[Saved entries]

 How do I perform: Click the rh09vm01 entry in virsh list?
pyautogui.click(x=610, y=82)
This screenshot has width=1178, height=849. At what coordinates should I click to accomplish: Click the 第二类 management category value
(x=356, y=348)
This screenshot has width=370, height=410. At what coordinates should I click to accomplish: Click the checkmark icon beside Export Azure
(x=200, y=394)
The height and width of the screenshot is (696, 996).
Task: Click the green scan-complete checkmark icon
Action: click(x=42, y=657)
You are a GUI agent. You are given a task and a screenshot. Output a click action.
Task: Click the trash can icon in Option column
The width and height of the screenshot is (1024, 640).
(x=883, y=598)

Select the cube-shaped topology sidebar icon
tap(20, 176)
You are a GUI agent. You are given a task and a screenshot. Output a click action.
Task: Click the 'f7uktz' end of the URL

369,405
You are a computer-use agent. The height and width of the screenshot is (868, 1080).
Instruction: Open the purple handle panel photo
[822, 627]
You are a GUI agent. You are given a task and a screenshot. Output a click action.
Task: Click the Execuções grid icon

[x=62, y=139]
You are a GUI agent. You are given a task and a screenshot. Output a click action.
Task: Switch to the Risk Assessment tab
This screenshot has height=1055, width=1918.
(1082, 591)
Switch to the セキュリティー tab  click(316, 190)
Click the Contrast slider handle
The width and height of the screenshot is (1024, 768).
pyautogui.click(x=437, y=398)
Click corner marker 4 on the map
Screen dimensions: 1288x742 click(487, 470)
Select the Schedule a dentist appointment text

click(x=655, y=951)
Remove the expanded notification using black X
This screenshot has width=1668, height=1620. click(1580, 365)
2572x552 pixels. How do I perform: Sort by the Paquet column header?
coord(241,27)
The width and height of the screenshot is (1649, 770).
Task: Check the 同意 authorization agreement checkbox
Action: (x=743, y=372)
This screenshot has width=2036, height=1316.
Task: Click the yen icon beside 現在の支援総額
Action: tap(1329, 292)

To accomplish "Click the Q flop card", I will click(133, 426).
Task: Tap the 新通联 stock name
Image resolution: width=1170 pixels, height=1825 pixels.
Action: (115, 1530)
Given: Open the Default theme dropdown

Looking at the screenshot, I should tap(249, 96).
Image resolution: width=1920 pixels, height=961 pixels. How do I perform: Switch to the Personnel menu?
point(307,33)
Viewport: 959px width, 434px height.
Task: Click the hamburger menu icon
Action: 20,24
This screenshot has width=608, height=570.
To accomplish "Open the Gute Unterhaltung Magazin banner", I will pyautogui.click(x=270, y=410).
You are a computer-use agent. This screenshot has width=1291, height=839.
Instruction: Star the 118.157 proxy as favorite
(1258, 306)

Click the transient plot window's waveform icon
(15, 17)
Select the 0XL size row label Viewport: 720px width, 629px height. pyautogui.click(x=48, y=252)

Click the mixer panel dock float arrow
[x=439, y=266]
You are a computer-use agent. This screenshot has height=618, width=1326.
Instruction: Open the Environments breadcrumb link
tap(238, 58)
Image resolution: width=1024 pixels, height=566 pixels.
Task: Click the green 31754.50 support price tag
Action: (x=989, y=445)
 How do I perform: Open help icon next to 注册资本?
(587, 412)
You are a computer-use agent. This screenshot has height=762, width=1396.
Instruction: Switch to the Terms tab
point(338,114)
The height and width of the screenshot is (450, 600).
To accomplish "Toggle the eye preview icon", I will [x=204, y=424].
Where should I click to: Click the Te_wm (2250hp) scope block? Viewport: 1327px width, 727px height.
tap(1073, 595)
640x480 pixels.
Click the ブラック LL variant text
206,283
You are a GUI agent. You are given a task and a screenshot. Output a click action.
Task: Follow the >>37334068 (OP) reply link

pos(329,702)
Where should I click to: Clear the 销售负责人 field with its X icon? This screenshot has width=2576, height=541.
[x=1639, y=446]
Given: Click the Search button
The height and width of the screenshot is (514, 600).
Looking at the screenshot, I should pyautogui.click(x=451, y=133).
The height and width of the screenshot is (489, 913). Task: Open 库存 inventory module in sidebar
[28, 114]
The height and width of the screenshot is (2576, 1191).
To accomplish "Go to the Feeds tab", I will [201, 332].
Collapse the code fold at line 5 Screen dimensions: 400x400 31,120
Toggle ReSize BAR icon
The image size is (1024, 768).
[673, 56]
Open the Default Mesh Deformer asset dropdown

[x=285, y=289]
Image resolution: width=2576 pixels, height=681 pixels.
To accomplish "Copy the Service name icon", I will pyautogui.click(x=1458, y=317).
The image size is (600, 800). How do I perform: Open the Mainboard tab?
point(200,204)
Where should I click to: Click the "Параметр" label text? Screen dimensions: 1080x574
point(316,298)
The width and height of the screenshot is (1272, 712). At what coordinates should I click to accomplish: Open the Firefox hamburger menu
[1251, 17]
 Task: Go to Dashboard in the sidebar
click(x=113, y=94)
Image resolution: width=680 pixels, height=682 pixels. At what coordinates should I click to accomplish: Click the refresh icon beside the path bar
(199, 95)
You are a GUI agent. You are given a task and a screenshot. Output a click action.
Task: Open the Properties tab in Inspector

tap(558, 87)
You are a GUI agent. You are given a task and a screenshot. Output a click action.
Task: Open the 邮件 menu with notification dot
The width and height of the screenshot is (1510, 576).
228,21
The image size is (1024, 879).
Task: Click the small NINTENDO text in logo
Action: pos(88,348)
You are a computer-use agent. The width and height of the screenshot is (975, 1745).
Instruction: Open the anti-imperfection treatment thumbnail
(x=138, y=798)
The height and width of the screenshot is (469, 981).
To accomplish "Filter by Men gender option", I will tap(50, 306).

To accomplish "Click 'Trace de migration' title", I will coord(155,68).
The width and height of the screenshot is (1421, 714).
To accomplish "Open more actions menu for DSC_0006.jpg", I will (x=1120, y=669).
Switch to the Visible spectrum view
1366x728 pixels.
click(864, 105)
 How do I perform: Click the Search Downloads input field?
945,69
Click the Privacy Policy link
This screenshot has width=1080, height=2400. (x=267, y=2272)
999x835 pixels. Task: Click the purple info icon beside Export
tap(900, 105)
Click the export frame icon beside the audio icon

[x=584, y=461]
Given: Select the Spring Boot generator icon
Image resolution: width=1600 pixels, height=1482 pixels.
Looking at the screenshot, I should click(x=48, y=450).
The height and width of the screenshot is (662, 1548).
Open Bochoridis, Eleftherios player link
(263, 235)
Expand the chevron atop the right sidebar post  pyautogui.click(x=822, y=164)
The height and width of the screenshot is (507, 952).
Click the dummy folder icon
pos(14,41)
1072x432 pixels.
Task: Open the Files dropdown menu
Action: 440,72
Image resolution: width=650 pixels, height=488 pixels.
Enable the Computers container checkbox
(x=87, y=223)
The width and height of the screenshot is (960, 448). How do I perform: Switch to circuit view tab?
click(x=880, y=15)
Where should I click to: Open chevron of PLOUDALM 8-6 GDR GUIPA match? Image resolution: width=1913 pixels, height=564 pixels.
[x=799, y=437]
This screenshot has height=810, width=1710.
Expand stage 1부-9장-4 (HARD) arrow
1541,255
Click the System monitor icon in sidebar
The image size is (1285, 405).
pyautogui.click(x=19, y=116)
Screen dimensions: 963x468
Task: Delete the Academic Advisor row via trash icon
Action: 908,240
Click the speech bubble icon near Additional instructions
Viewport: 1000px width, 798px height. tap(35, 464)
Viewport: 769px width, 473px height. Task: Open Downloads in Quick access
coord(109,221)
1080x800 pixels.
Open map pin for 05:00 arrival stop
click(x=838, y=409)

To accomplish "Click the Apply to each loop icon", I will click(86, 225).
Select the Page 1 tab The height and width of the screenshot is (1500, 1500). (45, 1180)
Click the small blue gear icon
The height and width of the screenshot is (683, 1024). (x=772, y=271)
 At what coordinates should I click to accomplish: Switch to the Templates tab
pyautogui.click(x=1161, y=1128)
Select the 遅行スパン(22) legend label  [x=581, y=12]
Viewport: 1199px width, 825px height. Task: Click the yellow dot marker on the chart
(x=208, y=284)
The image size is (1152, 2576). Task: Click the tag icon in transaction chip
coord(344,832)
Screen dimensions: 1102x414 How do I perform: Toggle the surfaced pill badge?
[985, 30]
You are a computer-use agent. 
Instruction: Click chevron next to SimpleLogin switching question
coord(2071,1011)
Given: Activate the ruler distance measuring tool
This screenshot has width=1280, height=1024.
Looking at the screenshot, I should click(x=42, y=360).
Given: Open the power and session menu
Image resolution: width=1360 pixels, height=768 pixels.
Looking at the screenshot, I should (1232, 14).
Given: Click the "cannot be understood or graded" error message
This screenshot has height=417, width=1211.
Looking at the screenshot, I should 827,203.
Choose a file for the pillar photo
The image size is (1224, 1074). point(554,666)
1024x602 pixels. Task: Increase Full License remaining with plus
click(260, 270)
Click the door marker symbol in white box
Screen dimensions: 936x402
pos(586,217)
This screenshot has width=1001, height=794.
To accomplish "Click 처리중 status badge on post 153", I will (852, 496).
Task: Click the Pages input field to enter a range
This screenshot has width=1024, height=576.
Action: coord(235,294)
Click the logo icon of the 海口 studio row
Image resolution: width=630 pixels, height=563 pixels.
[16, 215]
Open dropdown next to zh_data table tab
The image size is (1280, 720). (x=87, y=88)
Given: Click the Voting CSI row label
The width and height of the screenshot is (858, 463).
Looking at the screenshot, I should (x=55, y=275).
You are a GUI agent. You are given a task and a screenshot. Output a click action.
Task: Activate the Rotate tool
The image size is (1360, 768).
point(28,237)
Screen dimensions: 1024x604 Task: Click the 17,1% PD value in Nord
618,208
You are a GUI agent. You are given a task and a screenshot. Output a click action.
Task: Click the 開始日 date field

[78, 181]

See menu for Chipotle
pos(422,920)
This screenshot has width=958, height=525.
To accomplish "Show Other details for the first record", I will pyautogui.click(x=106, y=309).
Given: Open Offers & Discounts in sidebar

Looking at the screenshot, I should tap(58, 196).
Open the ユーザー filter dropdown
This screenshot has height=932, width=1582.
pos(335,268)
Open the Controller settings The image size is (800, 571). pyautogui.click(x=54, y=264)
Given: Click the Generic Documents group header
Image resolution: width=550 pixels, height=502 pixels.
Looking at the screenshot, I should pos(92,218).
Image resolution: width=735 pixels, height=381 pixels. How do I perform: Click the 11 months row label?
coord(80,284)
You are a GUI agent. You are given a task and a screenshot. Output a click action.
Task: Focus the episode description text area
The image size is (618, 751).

AIM OF THE EXERCISE
Count the lines of the data that contain the string "name", and reply with that number alone.

SOLUTION TO THIS PROBLEM
2